The Pearlkillers
RACHEL INGALLS
Contents
Title Page
Third Time Lucky
People to People
Inheritance
Captain Hendrik’s Story
Copyright
Third Time Lucky
Lily had married first when she was eighteen. He’d been killed in Vietnam. She’d married again when she was twenty-one. He too had died in Vietnam. She’d had proposals after that, but she’d refused without even considering the possibility of accepting. She was sure that if she said yes, he’d be killed just as the first two had been. It was like having a curse on you: she could feel it. Perhaps when she’d agreed to go to the Egyptian exhibition she’d been attracted by the knowledge that there was something called the Curse of The Pharaohs.
She’d forgotten all about that. She didn’t remember it again until long after she’d heard the radio interview with the old woman who lived in Cairo.

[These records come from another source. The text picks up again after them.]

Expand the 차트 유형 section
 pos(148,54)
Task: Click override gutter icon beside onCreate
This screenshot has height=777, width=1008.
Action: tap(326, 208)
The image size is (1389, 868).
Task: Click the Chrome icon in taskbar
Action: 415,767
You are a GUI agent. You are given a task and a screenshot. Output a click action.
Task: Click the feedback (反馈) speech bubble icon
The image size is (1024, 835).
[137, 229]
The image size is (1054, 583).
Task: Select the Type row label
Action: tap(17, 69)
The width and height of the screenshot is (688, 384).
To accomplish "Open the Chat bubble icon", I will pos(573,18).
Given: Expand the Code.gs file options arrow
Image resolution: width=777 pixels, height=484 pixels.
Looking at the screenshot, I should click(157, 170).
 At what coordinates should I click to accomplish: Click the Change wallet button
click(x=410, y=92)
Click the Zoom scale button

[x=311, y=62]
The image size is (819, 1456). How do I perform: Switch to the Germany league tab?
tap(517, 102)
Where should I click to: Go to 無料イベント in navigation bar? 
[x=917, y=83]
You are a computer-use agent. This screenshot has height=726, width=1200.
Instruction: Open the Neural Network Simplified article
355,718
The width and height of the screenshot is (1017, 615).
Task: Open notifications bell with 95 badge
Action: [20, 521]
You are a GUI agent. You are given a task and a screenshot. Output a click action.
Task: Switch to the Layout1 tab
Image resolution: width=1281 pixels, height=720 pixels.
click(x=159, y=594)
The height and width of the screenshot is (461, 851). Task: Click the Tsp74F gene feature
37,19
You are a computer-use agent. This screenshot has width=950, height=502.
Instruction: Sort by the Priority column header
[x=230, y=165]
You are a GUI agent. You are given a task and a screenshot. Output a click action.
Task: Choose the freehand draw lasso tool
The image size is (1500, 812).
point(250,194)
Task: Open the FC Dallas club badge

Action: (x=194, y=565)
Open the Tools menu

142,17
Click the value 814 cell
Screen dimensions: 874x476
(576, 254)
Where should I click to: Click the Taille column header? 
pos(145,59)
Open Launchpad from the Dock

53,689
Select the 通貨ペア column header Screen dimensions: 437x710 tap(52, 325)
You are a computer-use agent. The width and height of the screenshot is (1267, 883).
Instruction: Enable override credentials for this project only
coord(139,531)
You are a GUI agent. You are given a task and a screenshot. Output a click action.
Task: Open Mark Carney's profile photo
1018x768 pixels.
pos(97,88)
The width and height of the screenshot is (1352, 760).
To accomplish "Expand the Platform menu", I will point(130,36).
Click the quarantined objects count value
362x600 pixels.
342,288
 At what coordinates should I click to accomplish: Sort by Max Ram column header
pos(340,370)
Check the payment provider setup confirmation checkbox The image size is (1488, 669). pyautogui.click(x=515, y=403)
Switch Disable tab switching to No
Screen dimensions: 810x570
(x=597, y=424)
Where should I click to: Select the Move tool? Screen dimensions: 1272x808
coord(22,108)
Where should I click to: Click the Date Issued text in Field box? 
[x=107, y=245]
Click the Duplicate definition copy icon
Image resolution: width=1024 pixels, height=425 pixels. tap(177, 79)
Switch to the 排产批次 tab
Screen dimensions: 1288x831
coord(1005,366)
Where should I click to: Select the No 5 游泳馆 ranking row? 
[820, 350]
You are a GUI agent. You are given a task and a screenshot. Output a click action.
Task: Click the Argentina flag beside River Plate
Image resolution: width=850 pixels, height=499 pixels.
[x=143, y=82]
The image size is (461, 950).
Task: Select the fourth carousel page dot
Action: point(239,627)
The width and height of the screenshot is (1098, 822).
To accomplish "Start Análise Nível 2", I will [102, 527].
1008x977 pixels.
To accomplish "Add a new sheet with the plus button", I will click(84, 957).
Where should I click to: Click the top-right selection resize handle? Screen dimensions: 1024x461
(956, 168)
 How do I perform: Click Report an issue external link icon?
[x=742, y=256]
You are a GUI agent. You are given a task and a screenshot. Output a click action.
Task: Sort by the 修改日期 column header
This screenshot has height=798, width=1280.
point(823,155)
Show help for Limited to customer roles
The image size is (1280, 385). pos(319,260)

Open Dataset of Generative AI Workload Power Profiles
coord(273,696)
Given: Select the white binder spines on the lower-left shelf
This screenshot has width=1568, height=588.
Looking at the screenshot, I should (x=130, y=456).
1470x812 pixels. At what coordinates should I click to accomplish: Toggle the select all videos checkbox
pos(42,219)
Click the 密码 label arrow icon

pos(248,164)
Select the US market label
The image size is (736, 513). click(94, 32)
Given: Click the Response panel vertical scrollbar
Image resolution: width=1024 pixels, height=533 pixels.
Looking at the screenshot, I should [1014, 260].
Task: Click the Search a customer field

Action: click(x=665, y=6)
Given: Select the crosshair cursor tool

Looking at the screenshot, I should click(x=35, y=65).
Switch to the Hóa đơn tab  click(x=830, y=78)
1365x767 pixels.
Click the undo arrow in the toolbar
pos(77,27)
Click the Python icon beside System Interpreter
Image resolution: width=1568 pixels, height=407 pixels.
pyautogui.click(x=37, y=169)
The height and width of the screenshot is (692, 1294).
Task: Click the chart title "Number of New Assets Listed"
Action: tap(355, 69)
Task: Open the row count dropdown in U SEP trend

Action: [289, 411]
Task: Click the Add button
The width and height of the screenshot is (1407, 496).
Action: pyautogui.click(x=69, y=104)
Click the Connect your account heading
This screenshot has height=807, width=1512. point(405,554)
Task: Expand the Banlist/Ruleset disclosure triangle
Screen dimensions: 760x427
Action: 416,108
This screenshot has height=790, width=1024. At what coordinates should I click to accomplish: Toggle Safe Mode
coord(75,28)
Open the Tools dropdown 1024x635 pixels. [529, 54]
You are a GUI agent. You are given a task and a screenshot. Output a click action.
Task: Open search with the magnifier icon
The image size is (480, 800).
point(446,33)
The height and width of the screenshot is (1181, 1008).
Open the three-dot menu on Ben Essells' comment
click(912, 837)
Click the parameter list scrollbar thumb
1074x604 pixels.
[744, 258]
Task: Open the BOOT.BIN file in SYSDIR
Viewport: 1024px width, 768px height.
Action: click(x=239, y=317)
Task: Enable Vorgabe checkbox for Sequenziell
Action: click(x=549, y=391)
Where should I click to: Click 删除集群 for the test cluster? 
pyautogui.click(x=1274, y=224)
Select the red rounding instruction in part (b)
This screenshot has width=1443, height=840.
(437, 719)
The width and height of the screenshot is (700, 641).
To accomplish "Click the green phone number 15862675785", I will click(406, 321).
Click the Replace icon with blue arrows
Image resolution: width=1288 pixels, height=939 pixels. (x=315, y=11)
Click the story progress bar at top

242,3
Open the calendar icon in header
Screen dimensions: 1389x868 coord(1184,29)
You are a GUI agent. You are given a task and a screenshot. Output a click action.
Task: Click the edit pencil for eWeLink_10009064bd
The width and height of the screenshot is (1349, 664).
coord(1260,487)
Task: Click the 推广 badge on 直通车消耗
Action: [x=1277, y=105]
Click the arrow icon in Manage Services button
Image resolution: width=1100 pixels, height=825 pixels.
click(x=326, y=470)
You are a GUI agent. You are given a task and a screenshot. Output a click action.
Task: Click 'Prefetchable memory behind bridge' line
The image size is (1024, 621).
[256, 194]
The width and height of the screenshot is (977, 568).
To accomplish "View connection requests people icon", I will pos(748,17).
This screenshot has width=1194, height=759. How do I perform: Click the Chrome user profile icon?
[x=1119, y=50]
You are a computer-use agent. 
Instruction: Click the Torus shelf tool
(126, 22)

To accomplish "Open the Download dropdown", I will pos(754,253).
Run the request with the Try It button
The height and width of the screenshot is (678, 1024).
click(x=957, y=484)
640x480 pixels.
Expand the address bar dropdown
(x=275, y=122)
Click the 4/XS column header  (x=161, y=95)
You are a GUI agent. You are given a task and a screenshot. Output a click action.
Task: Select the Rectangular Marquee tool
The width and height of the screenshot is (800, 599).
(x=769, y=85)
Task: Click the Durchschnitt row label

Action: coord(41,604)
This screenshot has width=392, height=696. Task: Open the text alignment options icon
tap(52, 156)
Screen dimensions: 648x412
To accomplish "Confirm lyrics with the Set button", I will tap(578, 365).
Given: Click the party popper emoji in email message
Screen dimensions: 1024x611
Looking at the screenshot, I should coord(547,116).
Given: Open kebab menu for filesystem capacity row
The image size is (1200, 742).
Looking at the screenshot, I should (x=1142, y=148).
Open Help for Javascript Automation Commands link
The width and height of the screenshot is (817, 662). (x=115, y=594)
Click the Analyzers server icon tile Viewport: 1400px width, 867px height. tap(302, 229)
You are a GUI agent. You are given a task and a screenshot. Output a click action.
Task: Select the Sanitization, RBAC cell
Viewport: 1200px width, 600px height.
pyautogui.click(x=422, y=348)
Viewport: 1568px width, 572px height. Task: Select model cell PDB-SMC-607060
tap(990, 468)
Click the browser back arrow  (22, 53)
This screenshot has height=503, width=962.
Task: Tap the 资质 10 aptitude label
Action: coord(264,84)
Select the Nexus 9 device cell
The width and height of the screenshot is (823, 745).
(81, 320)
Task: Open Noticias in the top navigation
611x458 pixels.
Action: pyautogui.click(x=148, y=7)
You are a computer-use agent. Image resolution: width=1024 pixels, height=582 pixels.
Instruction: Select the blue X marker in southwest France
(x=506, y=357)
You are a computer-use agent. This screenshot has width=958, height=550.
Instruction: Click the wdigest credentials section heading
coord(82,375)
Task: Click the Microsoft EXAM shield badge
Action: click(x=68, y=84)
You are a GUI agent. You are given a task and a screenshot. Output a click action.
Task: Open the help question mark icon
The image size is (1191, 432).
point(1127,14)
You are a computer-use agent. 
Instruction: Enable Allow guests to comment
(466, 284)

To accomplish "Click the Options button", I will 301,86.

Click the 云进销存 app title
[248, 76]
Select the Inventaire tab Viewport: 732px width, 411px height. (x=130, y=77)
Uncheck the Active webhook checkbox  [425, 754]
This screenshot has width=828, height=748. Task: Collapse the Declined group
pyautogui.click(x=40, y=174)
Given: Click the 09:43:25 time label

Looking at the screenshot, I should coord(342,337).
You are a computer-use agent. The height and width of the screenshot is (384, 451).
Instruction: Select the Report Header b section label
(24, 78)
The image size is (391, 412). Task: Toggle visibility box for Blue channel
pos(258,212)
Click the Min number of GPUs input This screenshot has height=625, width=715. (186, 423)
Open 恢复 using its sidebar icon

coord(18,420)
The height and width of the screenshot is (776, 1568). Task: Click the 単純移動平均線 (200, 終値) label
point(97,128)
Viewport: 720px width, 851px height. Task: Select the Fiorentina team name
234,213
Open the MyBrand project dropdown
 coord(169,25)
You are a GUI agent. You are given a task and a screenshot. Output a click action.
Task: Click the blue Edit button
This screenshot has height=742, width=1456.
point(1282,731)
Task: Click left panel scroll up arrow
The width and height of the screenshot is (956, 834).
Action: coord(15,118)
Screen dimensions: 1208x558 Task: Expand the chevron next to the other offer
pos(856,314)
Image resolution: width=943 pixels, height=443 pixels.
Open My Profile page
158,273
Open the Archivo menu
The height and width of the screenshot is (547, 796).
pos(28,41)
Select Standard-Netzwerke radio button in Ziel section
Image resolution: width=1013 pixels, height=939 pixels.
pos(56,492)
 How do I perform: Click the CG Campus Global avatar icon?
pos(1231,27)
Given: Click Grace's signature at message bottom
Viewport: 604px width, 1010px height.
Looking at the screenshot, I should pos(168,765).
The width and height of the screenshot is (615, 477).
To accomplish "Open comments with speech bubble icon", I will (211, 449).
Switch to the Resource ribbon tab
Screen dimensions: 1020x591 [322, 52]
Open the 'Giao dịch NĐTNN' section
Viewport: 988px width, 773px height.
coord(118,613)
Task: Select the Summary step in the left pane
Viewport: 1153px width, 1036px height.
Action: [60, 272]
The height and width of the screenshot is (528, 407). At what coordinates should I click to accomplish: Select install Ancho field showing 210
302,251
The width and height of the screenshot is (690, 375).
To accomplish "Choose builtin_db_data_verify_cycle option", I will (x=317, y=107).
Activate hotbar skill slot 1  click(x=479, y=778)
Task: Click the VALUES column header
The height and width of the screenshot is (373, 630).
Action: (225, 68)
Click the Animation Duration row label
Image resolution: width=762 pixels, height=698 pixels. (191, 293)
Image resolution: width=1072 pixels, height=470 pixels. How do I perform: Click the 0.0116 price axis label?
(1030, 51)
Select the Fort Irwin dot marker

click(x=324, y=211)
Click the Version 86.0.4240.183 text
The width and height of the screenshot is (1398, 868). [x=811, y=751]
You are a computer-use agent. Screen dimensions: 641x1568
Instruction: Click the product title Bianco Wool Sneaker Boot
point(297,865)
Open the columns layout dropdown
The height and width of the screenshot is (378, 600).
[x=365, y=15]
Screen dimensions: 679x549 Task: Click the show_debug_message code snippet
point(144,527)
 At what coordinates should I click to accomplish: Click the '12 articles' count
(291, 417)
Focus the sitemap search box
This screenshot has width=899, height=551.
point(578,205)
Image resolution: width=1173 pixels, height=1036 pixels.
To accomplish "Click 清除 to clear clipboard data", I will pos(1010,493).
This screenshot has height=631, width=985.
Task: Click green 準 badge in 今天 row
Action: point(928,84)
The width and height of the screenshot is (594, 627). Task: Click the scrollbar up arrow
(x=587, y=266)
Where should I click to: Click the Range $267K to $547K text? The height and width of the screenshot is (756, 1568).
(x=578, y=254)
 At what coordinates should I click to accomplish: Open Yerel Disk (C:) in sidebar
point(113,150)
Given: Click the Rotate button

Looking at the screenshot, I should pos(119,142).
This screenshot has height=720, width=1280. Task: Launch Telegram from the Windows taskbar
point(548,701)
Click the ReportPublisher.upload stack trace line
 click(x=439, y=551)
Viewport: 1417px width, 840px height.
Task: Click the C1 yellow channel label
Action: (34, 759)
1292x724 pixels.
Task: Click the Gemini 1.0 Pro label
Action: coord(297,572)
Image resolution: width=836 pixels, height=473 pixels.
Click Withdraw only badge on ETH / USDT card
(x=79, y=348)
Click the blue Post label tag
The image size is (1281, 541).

Lily listened to the radio a lot. As a child she’d been introduced to literature through the soap operas; even at the age of seven, she’d realized that the stories were preposterous, but she loved them. She’d also liked the way they gave you only a little piece of each story every day, so that if you were lucky enough to get sick, or if school had been cancelled because of snow, you could hear the complete collection from morning to late afternoon – like eating a whole meal of Lifesavers, all in different flavours.
In her teens she’d watched television, mainly the late-night movies. And then later, when the most popular family show had been the war, she’d stopped. She’d gone back to the radio. Her favourite station broadcast its programmes from the other side of the ocean in British voices that sounded just like the people in the movies. She was charmed by their accents.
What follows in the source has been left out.